Reading text →

^^^^^^^^^^^^^^^^

EU Ministers Refuse to Cede to Fears for Economy

Despite concern over the U.S. economy, European finance ministers stuck to forecasts of solid
economic growth in their part of the world this year as a second day of policy talks got underway in Brussels on Tuesday.

Dutch Finance Wouter Bos described Europe's growth prospects as "very good" if prone to risks such as a dollar slide, high oil prices and, perhaps, the slump in the U.S. housing market.

"The risks are well known: the American dollar, the oil price and probably, but we're not quite sure -- the experts have differing opinions about that -- the American housing market," Bos said as he entered the talks with EU colleagues.

However, asked if he saw any indication of a spillover into Europe of U.S. mortage market problems, he said: "No signs."

Finance ministers of the 27 European Union nations convened on the heels of a Monday dinner among the 13 EU members in the euro currency zone, where the emerging message was primarily one of confidence, tinged with caution.

"Why do you always concentrate on the horror scenarios?" German Finance Minister Peer Steinbrueck asked reporters. "The European economy is developing strongly and there are
many reasons to be optimistic."

The European Commission forecasts euro zone economic growth of 2.4% this year after 2.7% in 2006, which was nearly double that of 2005 and the best performance since 2000 -- the year before the bubble burst.


Jean-Claude Juncker, chairman of the Monday talks, said he and collegues saw no reason to fret overly about recent wobbles in world stock markets, referring to several bouts of nervous
selling since a slump on the Shanghai bourse in late February.

^^^^^^^^^^^^^^^^

Assigned task → Pick up the article on EU finance ministers' economic outlook after its final sentence and continue it. None of the material that comes next has any bearing on this article.

^^^^^^^^^^^^^^^^

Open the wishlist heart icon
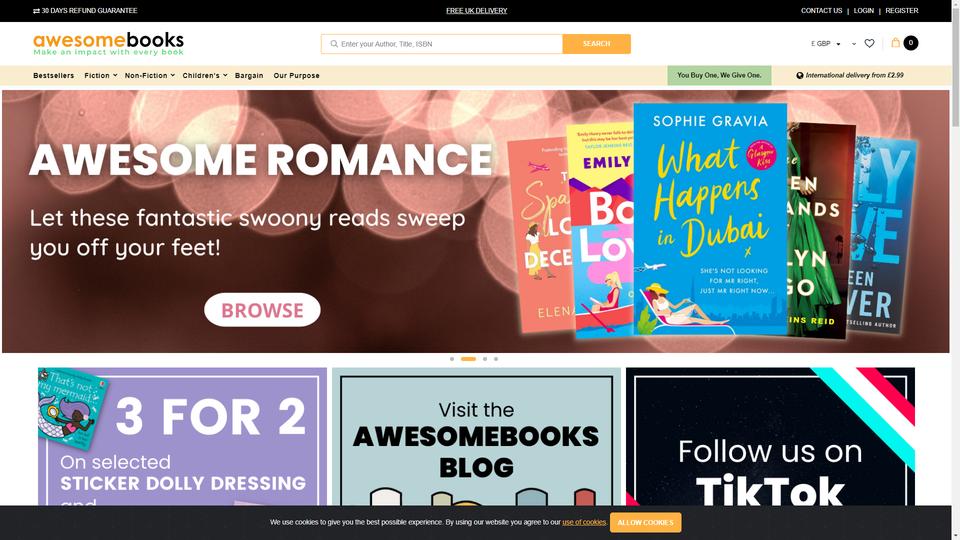The image size is (960, 540). [x=869, y=43]
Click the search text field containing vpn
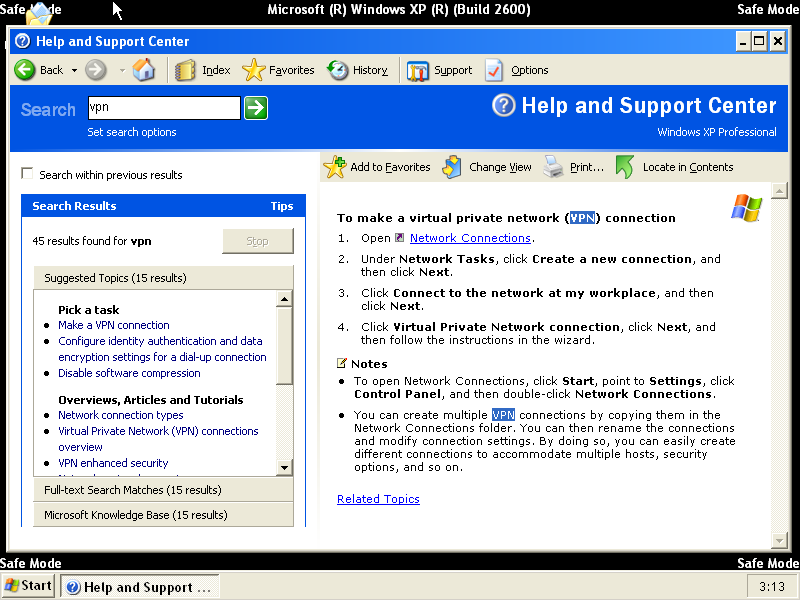This screenshot has height=600, width=800. click(163, 108)
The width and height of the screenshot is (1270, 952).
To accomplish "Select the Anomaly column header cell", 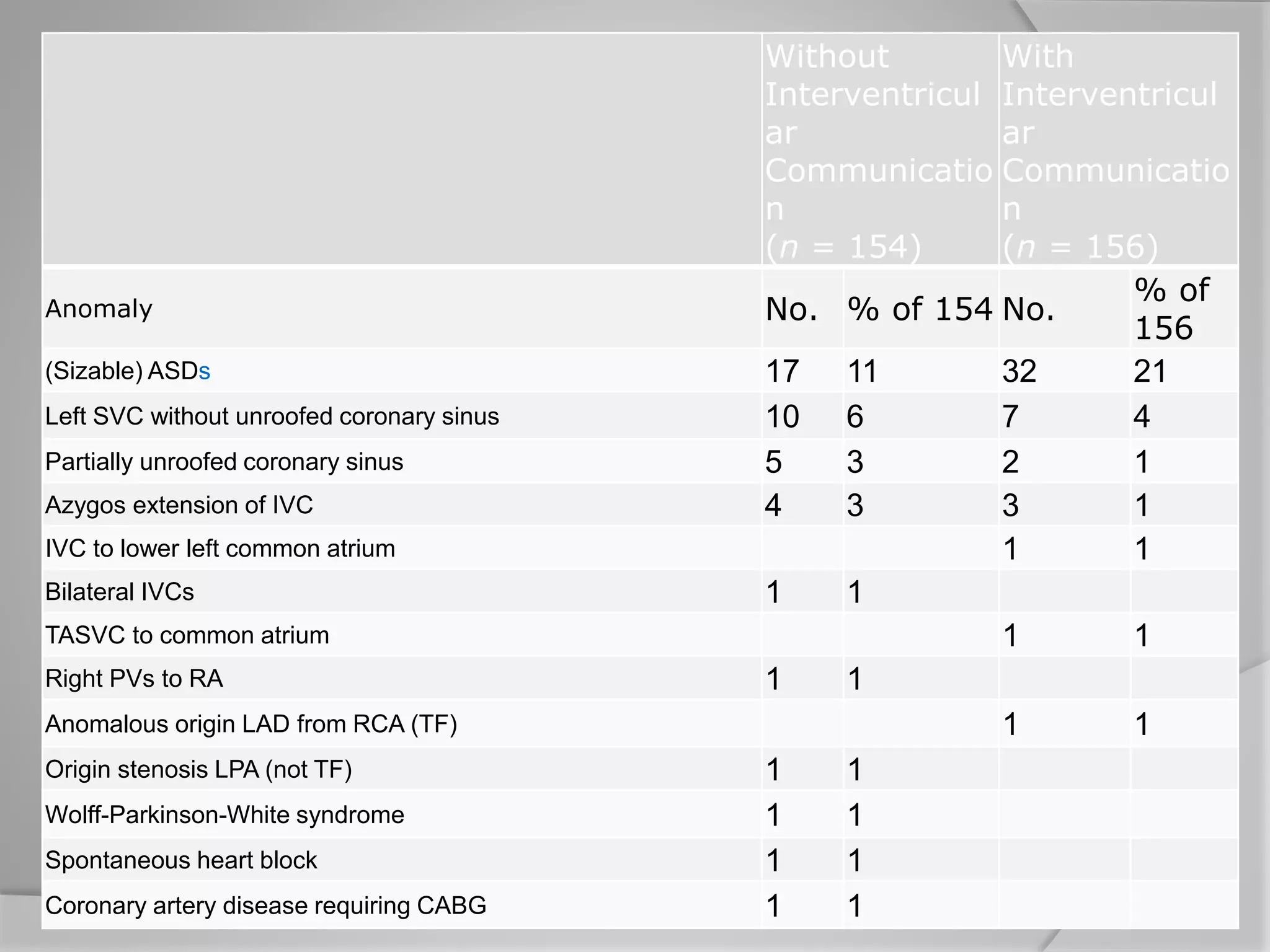I will (x=99, y=309).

^^^^^^^^^^^^^^^^

Task answer →
"We take the view that this is a normal sort of correction but also feel we have to keep a close eye on developments over coming weeks and months," Juncker told a news conference.

"There is no reason for us to be worried because economic growth in the euro area remains strong in the short and mid-term," he said.

The matter was likely to be broached at a mid-April meeting of the Group of Seven industrial nations in Washington.

European shares got off to a positive start on Tuesday after a Monday drop that was put down to official news of weak home sales in the United States, something markets are watching
closely for signs of wider economic damage.

Macro-economic matters were not the sole focus in Brussels.

Ministers were also expected to endorse plans for a shake-up that make it cheaper for EU citizens to settle bills that often cost far more at the moment if they are cross-border than if
they are within a person's home country.

"Unless the sky caves in on us, we will have a compromise on this in the council (of ministers)," one diplomat said.